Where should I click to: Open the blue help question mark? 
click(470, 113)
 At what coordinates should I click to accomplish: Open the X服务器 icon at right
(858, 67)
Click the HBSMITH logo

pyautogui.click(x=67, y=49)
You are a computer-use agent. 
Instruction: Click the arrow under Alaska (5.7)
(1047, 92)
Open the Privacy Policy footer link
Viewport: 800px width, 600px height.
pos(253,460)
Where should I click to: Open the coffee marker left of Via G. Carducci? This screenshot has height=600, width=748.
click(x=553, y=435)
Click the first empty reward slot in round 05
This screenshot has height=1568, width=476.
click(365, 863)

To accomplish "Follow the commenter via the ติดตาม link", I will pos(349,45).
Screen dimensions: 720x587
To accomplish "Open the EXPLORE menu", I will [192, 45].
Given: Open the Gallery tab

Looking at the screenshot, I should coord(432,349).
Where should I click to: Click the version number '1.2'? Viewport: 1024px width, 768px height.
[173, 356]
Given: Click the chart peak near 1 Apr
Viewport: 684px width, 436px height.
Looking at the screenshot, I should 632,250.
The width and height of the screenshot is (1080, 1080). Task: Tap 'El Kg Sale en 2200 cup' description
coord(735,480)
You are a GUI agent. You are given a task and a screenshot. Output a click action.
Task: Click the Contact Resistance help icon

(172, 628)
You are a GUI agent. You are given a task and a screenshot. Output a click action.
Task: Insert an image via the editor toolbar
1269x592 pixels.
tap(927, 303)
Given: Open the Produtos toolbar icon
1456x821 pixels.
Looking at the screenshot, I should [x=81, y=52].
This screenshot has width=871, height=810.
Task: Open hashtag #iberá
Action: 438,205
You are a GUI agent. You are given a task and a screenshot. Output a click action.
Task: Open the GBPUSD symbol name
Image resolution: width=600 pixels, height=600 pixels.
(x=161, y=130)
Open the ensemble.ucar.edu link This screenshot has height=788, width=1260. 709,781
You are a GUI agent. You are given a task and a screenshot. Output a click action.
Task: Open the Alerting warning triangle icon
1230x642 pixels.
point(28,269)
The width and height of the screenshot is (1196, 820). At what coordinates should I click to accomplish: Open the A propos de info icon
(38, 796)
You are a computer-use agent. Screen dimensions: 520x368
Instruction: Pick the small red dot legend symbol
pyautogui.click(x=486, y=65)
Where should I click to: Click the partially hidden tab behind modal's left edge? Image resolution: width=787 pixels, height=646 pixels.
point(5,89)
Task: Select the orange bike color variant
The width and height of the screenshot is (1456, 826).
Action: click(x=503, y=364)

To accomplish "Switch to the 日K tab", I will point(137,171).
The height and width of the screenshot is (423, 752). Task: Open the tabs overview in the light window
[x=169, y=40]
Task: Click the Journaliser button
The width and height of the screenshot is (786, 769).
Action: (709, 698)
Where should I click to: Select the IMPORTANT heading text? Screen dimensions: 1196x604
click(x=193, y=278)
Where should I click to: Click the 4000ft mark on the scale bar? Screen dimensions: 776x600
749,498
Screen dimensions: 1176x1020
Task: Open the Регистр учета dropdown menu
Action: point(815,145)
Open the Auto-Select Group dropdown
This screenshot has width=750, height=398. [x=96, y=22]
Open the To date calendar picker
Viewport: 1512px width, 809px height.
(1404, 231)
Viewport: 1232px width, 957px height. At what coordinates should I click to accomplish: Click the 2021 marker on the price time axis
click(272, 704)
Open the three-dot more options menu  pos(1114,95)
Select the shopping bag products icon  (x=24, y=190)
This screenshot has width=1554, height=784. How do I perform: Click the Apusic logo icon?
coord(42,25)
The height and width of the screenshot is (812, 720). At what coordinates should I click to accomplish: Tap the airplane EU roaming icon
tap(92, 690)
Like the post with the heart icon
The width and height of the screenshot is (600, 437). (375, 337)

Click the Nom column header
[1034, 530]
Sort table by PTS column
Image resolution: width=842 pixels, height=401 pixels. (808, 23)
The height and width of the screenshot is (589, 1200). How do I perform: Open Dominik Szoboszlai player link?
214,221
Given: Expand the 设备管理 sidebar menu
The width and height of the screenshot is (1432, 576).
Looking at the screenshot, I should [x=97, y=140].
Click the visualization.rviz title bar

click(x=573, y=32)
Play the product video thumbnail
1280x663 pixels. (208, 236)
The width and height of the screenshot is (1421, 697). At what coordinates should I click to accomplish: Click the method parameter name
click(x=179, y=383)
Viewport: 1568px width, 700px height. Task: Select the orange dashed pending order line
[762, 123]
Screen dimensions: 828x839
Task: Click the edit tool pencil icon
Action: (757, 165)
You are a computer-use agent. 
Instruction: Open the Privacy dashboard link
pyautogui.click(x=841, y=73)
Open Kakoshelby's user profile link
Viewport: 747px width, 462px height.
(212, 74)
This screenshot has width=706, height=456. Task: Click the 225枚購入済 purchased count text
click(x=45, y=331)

----------

§ Your instructions
Word for word, the whole listing should be given again.

§ Answer section
Where should I click to: Open the blue help question mark? 
click(470, 113)
 At what coordinates should I click to accomplish: Open the X服务器 icon at right
(858, 67)
Click the HBSMITH logo

pyautogui.click(x=67, y=49)
You are a computer-use agent. 
Instruction: Click the arrow under Alaska (5.7)
(1047, 92)
Open the Privacy Policy footer link
Viewport: 800px width, 600px height.
pos(253,460)
Where should I click to: Open the coffee marker left of Via G. Carducci? This screenshot has height=600, width=748.
click(x=553, y=435)
Click the first empty reward slot in round 05
This screenshot has height=1568, width=476.
click(365, 863)

To accomplish "Follow the commenter via the ติดตาม link", I will pos(349,45).
Screen dimensions: 720x587
To accomplish "Open the EXPLORE menu", I will [192, 45].
Given: Open the Gallery tab

Looking at the screenshot, I should coord(432,349).
Where should I click to: Click the version number '1.2'? Viewport: 1024px width, 768px height.
[173, 356]
Given: Click the chart peak near 1 Apr
Viewport: 684px width, 436px height.
Looking at the screenshot, I should 632,250.
The width and height of the screenshot is (1080, 1080). Task: Tap 'El Kg Sale en 2200 cup' description
coord(735,480)
You are a GUI agent. You are given a task and a screenshot. Output a click action.
Task: Click the Contact Resistance help icon

(172, 628)
You are a GUI agent. You are given a task and a screenshot. Output a click action.
Task: Insert an image via the editor toolbar
1269x592 pixels.
tap(927, 303)
Given: Open the Produtos toolbar icon
1456x821 pixels.
Looking at the screenshot, I should [x=81, y=52].
This screenshot has width=871, height=810.
Task: Open hashtag #iberá
Action: 438,205
You are a GUI agent. You are given a task and a screenshot. Output a click action.
Task: Open the GBPUSD symbol name
Image resolution: width=600 pixels, height=600 pixels.
(x=161, y=130)
Open the ensemble.ucar.edu link This screenshot has height=788, width=1260. 709,781
You are a GUI agent. You are given a task and a screenshot. Output a click action.
Task: Open the Alerting warning triangle icon
1230x642 pixels.
point(28,269)
The width and height of the screenshot is (1196, 820). At what coordinates should I click to accomplish: Open the A propos de info icon
(38, 796)
You are a computer-use agent. Screen dimensions: 520x368
Instruction: Pick the small red dot legend symbol
pyautogui.click(x=486, y=65)
Where should I click to: Click the partially hidden tab behind modal's left edge? Image resolution: width=787 pixels, height=646 pixels.
point(5,89)
Task: Select the orange bike color variant
The width and height of the screenshot is (1456, 826).
Action: click(x=503, y=364)

To accomplish "Switch to the 日K tab", I will point(137,171).
The height and width of the screenshot is (423, 752). Task: Open the tabs overview in the light window
[x=169, y=40]
Task: Click the Journaliser button
The width and height of the screenshot is (786, 769).
Action: (709, 698)
Where should I click to: Select the IMPORTANT heading text? Screen dimensions: 1196x604
click(x=193, y=278)
Where should I click to: Click the 4000ft mark on the scale bar? Screen dimensions: 776x600
749,498
Screen dimensions: 1176x1020
Task: Open the Регистр учета dropdown menu
Action: point(815,145)
Open the Auto-Select Group dropdown
This screenshot has width=750, height=398. [x=96, y=22]
Open the To date calendar picker
Viewport: 1512px width, 809px height.
(1404, 231)
Viewport: 1232px width, 957px height. At what coordinates should I click to accomplish: Click the 2021 marker on the price time axis
click(272, 704)
Open the three-dot more options menu  pos(1114,95)
Select the shopping bag products icon  (x=24, y=190)
This screenshot has width=1554, height=784. How do I perform: Click the Apusic logo icon?
coord(42,25)
The height and width of the screenshot is (812, 720). At what coordinates should I click to accomplish: Tap the airplane EU roaming icon
tap(92, 690)
Like the post with the heart icon
The width and height of the screenshot is (600, 437). (375, 337)

Click the Nom column header
[1034, 530]
Sort table by PTS column
Image resolution: width=842 pixels, height=401 pixels. (808, 23)
The height and width of the screenshot is (589, 1200). How do I perform: Open Dominik Szoboszlai player link?
214,221
Given: Expand the 设备管理 sidebar menu
The width and height of the screenshot is (1432, 576).
Looking at the screenshot, I should [x=97, y=140].
Click the visualization.rviz title bar

click(x=573, y=32)
Play the product video thumbnail
1280x663 pixels. (208, 236)
The width and height of the screenshot is (1421, 697). At what coordinates should I click to accomplish: Click the method parameter name
click(x=179, y=383)
Viewport: 1568px width, 700px height. Task: Select the orange dashed pending order line
[762, 123]
Screen dimensions: 828x839
Task: Click the edit tool pencil icon
Action: (757, 165)
You are a computer-use agent. 
Instruction: Open the Privacy dashboard link
pyautogui.click(x=841, y=73)
Open Kakoshelby's user profile link
Viewport: 747px width, 462px height.
(212, 74)
This screenshot has width=706, height=456. Task: Click the 225枚購入済 purchased count text
click(x=45, y=331)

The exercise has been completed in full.